| FRAGMENTO |
###

Salí de nuevo al exterior y anduve un rato vagando por las estrechas y empinadas calles del casco histórico. Me acerqué hasta el Ayuntamiento, en la encantadora y colorida Plaza Mayor, engalanada y lista para el mercadillo medieval y seguí dirección norte pasando por la puerta de la Oficina de Turismo y después por delante del Pou de la Gallina, fuente de un curioso relato:
Una niña de 14 años escondía una gallina a su madrastra pero esta se le escapó y calló al interior del pozo. El animal murió ahogado y la niña asustada por la posible reacción de su figura materna, suplicó al Santo local, Sant Ignasi de Loiola, que le devolviera la vida y el Santo, apiadándose de la pobre niña, así lo hizo y desde entonces, los habitantes del pueblo beben de las bendecidas aguas del pozo y recuerdan las plegarias de la niña.
Es por historias como esta por lo que me encanta descubrir todos los recovecos de cada lugar. Seguí adelante ya con intención de volver a casa pero me crucé por tercera vez aquella mañana con un grupo escolar que bajaba por la calle transversal y seguía a un guía. Pensé que probablemente venían de hacer alguna visita así que, desechando mi idea inicial, me encaminé hacía arriba. Unos metros más adelante me topé con lo que quedaba de las antiguas murallas de la ciudad y con una divertida iglesia pintada imitando el cielo y las nubes, reconvertida en escuela de arte. Un poco más arriba, estaba la Plaza porticada del Centenario, también preparada para acoger el mercadillo, y la Parròquia del Carme. Creo que nunca antes había visto tantas iglesias por metro cuadrado, todas bellas y todas distintas, grandes, pequeñas, góticas, de estilo popular… y la mayoría dedicadas a Sant Ignasi, que en 2022 hará 500 años de su llegada a la ciudad. Cansado y un poco abrumado por tantos siglos de historia, decidí que ya era hora de volver a casa, así que me dirigí colina abajo y recogí el coche del parking.

###

| DATOS DE ORIGEN |
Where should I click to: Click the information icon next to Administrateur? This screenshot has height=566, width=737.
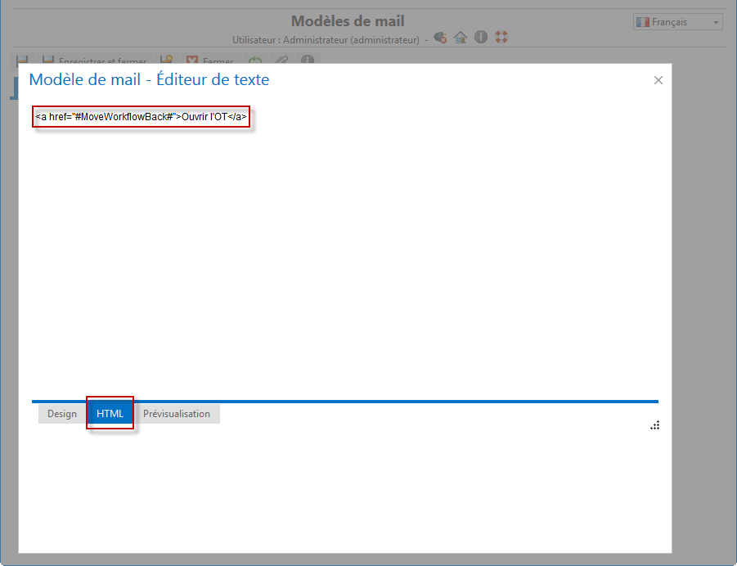pos(480,38)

###

| TAREA |
Según el fragmento sobre el paseo por el casco histórico, ¿en qué se había convertido la iglesia pintada imitando el cielo y las nubes? El listado no tiene nada que ver con el fragmento.

| RESPUESTA |
En una escuela de arte.